Element and text position data
· · ·
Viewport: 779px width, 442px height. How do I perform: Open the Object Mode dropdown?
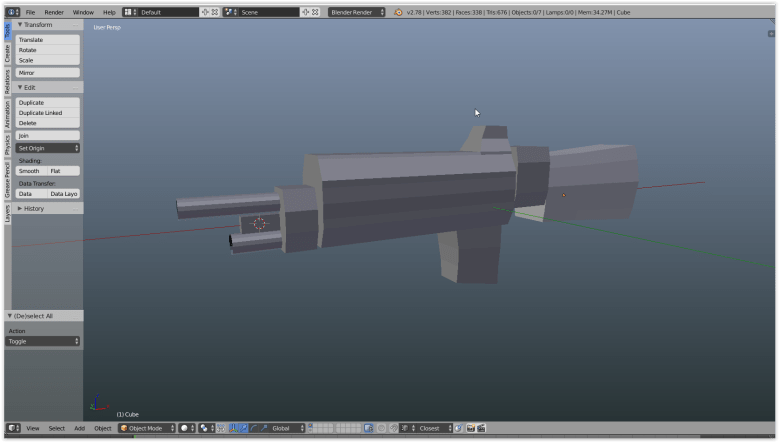[146, 428]
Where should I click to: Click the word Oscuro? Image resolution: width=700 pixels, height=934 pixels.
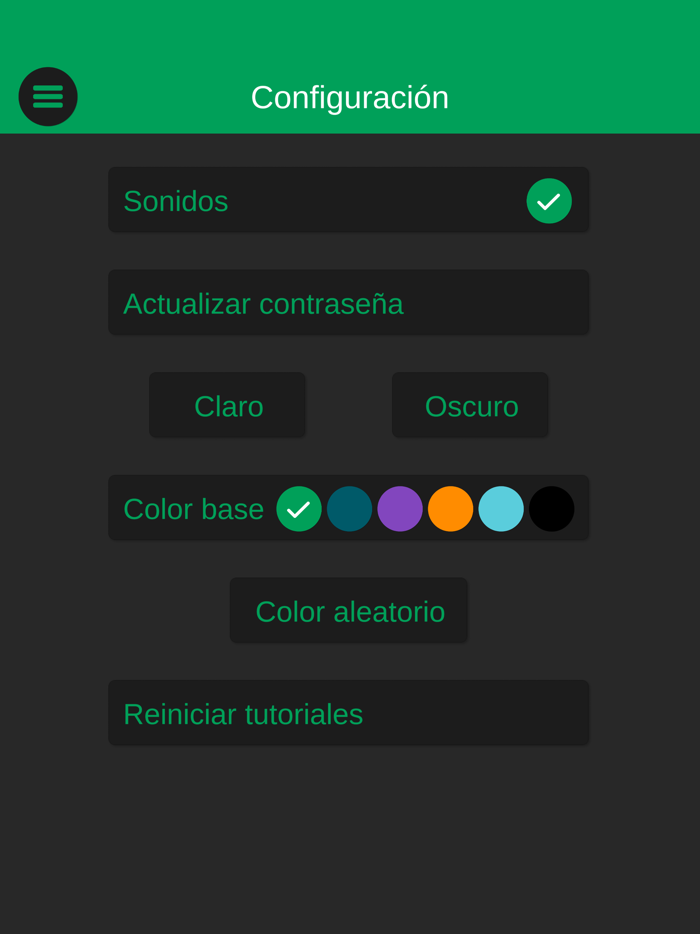[x=471, y=406]
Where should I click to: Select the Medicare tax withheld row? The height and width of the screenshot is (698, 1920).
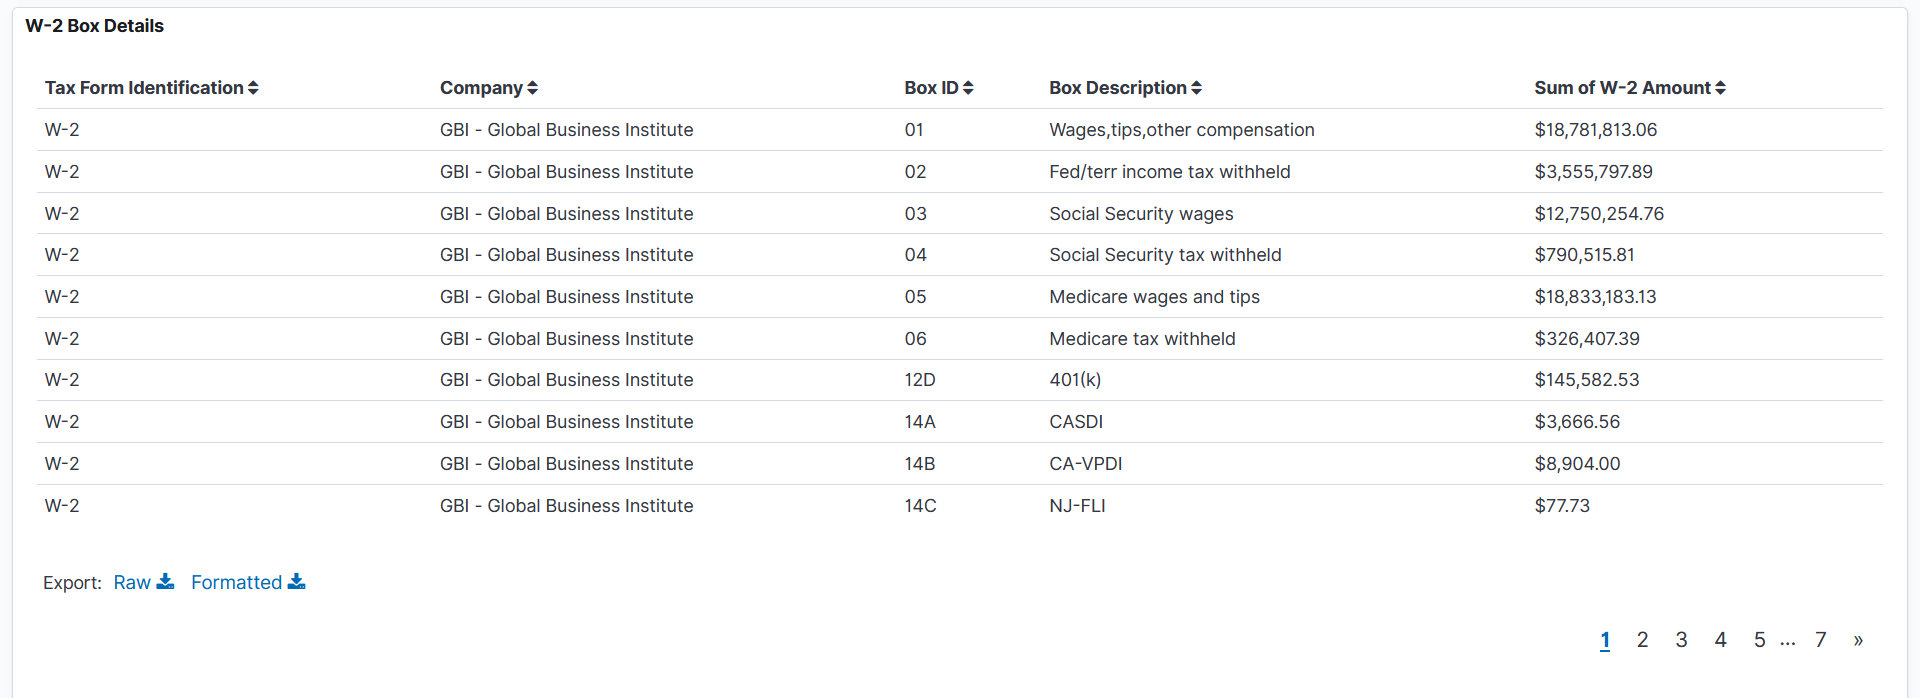[x=1142, y=338]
· · ·
● What you are asked to do
Rewrite every line of the data above without the pictures, adding -146 to each coordinate in the answers.

● Task output
Viewport: 779px width, 442px height. How do I perform: Open the Object Mode dropdown?
[0, 282]
Where should I click to: Click the word Oscuro? Image resolution: width=700 pixels, height=934 pixels.
[x=325, y=260]
Where should I click to: Select the Medicare tax withheld row? The height and width of the screenshot is (698, 1920).
[x=996, y=192]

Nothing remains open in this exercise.